### Input data
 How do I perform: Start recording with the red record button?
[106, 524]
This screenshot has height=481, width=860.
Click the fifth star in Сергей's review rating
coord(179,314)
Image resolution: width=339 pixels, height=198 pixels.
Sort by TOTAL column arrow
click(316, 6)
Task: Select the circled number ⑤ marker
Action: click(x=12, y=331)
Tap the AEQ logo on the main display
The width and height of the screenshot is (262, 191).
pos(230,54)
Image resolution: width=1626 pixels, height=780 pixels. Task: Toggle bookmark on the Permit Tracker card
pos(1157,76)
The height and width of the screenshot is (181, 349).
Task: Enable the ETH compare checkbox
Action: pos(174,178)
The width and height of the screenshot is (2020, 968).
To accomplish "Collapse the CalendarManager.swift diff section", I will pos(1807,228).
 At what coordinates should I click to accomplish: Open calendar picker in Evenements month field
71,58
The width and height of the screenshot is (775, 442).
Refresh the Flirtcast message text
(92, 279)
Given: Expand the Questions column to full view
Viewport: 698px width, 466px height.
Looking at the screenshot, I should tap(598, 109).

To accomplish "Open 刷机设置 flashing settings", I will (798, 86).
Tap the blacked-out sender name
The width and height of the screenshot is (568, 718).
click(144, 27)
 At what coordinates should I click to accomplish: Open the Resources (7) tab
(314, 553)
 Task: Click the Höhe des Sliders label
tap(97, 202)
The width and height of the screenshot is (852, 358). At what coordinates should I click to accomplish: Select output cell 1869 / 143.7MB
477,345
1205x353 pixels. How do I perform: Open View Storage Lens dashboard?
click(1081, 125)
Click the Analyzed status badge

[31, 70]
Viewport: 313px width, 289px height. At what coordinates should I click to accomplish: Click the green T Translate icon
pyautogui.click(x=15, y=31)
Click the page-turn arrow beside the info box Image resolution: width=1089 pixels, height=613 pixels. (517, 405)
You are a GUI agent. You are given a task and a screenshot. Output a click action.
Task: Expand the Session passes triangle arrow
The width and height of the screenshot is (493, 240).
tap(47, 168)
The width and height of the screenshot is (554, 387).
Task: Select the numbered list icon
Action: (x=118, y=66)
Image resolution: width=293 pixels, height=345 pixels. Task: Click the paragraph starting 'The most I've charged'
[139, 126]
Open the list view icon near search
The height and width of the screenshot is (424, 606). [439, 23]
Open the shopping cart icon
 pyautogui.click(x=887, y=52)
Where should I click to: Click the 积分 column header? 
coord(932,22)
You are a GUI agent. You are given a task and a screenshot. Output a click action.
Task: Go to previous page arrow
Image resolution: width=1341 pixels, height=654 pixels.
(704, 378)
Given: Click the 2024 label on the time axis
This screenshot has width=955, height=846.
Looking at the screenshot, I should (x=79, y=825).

### Action item
From the line containing "Click the page-turn" through the final line of the listing above, retype every line exactly; leave out everything else.

### Written answer
Click the page-turn arrow beside the info box Image resolution: width=1089 pixels, height=613 pixels. (517, 405)
You are a GUI agent. You are given a task and a screenshot. Output a click action.
Task: Expand the Session passes triangle arrow
The width and height of the screenshot is (493, 240).
tap(47, 168)
The width and height of the screenshot is (554, 387).
Task: Select the numbered list icon
Action: (x=118, y=66)
Image resolution: width=293 pixels, height=345 pixels. Task: Click the paragraph starting 'The most I've charged'
[139, 126]
Open the list view icon near search
The height and width of the screenshot is (424, 606). [439, 23]
Open the shopping cart icon
 pyautogui.click(x=887, y=52)
Where should I click to: Click the 积分 column header? 
coord(932,22)
You are a GUI agent. You are given a task and a screenshot. Output a click action.
Task: Go to previous page arrow
Image resolution: width=1341 pixels, height=654 pixels.
(704, 378)
Given: Click the 2024 label on the time axis
This screenshot has width=955, height=846.
Looking at the screenshot, I should (x=79, y=825).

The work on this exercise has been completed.